EXERCISE DETAILS:
Taking the line with "Used 2020 Acura MDX 3.5L (50, 892)" as the first and the line with "Dunia Kerja (564, 1863)" as the last, set down exactly every line in that range from the entries below, and no more.

Collected data entries

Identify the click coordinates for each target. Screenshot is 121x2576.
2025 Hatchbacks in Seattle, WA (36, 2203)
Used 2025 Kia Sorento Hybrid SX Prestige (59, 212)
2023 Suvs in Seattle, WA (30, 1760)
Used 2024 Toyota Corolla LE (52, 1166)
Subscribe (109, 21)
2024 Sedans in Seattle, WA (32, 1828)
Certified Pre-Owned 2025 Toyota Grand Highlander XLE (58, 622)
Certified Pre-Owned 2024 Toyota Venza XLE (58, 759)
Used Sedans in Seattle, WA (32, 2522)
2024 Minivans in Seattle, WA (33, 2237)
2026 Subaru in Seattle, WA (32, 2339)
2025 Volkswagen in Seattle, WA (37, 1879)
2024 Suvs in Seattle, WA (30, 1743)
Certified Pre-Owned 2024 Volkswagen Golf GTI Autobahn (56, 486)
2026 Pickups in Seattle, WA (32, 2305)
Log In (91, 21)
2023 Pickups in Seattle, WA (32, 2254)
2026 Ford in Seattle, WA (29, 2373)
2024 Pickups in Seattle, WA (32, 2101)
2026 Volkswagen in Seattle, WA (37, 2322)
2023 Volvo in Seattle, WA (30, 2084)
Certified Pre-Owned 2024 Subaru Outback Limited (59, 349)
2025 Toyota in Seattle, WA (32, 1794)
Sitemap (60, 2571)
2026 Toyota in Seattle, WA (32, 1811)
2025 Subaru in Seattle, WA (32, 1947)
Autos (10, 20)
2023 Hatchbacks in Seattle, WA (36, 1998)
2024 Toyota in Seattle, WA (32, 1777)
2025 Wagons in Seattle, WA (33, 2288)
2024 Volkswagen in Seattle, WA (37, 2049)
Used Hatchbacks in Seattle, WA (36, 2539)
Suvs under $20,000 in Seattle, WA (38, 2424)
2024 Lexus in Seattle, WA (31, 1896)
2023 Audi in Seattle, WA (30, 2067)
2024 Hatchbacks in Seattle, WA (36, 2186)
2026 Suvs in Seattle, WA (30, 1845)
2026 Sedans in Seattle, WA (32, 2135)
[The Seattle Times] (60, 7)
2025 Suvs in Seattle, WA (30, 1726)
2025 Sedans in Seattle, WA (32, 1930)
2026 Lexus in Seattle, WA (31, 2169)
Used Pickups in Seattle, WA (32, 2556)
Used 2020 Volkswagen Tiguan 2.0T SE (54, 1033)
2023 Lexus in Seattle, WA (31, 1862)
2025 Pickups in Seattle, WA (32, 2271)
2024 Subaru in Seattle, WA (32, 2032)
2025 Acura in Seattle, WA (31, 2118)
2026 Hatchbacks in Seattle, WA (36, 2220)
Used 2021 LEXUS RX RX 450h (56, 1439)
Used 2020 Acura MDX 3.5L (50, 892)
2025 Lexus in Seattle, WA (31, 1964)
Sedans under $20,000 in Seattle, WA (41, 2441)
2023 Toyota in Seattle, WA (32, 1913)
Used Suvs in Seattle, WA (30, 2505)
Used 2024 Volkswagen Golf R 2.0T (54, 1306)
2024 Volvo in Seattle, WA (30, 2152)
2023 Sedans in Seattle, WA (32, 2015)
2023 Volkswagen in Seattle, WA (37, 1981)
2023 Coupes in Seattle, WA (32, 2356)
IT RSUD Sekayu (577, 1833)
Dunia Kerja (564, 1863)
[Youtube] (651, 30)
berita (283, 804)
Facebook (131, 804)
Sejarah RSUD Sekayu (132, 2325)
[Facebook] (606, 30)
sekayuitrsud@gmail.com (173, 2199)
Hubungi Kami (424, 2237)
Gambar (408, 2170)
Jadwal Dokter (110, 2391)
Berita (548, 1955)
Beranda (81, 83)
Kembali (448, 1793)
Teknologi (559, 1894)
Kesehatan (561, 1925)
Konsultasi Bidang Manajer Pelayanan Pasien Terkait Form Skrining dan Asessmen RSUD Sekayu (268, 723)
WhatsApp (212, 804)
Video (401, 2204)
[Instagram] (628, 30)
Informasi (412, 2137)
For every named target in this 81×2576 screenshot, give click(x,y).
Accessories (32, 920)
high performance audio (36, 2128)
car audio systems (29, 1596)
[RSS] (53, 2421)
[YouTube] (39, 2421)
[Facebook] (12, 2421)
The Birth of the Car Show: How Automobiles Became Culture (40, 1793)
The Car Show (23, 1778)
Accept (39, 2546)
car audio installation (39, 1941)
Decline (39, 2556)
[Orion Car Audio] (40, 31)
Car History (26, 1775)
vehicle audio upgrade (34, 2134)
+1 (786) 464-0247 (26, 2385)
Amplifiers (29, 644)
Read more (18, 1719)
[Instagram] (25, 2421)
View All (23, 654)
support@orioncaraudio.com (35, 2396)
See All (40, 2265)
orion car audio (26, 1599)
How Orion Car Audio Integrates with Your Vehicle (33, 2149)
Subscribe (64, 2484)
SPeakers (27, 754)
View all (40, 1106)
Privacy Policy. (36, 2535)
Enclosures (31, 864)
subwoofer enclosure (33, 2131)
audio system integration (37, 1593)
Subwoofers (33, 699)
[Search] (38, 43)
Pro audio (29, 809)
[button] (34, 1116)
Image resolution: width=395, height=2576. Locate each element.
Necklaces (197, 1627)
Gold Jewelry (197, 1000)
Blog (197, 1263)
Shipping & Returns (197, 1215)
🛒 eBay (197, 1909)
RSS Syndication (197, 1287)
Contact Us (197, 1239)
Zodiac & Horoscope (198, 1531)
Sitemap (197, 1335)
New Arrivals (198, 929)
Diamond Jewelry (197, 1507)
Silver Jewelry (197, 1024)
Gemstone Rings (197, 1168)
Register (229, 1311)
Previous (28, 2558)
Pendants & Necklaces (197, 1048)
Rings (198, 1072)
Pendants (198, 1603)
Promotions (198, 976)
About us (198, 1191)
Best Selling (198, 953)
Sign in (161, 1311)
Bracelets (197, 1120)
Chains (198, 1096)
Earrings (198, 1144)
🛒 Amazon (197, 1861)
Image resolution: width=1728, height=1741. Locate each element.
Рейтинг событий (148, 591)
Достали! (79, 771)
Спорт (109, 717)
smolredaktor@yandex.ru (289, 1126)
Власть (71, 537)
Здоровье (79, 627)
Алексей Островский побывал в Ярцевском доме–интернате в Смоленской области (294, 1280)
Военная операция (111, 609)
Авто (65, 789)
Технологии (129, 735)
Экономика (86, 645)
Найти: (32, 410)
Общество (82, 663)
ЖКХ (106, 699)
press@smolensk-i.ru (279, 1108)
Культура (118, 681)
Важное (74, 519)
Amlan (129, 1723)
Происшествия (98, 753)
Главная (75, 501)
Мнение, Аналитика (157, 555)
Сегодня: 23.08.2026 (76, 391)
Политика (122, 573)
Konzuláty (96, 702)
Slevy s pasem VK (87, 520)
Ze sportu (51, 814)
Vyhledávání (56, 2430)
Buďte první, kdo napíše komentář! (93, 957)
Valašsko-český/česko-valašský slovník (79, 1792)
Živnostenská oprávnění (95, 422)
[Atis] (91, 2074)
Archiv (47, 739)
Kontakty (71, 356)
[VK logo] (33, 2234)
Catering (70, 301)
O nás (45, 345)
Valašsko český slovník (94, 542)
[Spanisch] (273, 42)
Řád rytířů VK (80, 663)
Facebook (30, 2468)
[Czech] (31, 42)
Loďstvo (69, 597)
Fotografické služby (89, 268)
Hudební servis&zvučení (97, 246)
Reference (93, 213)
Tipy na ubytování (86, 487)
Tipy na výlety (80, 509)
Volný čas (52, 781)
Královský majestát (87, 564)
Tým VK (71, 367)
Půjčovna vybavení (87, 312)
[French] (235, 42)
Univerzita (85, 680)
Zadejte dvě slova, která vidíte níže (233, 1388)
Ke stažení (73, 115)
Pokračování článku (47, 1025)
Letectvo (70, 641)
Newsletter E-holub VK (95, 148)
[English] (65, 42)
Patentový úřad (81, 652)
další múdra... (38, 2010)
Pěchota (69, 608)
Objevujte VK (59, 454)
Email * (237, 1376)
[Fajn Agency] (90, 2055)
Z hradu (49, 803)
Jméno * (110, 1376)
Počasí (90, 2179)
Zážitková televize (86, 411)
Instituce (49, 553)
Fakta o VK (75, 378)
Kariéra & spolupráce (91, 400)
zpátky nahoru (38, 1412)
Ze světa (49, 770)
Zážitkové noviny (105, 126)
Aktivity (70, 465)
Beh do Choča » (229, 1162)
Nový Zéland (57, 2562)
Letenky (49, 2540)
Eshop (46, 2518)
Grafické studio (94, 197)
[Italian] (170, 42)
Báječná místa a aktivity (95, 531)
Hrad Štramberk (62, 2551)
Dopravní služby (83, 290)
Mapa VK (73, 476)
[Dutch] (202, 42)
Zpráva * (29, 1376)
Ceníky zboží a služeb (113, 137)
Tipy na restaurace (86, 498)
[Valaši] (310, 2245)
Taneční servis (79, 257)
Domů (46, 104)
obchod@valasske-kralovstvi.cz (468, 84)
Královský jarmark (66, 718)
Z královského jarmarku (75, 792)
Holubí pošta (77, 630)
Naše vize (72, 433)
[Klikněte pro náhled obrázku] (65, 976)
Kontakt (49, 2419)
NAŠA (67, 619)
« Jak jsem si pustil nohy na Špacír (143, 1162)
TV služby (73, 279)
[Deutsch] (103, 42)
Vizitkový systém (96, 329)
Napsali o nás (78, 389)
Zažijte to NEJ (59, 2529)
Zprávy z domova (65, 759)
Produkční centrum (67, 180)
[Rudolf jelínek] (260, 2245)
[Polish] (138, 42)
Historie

RESPONSE TO THIS EXERCISE:
Used 2020 Acura MDX 3.5L (50, 892)
2025 Lexus in Seattle, WA (31, 1964)
Sedans under $20,000 in Seattle, WA (41, 2441)
2023 Toyota in Seattle, WA (32, 1913)
Used Suvs in Seattle, WA (30, 2505)
Used 2024 Volkswagen Golf R 2.0T (54, 1306)
2024 Volvo in Seattle, WA (30, 2152)
2023 Sedans in Seattle, WA (32, 2015)
2023 Volkswagen in Seattle, WA (37, 1981)
2023 Coupes in Seattle, WA (32, 2356)
IT RSUD Sekayu (577, 1833)
Dunia Kerja (564, 1863)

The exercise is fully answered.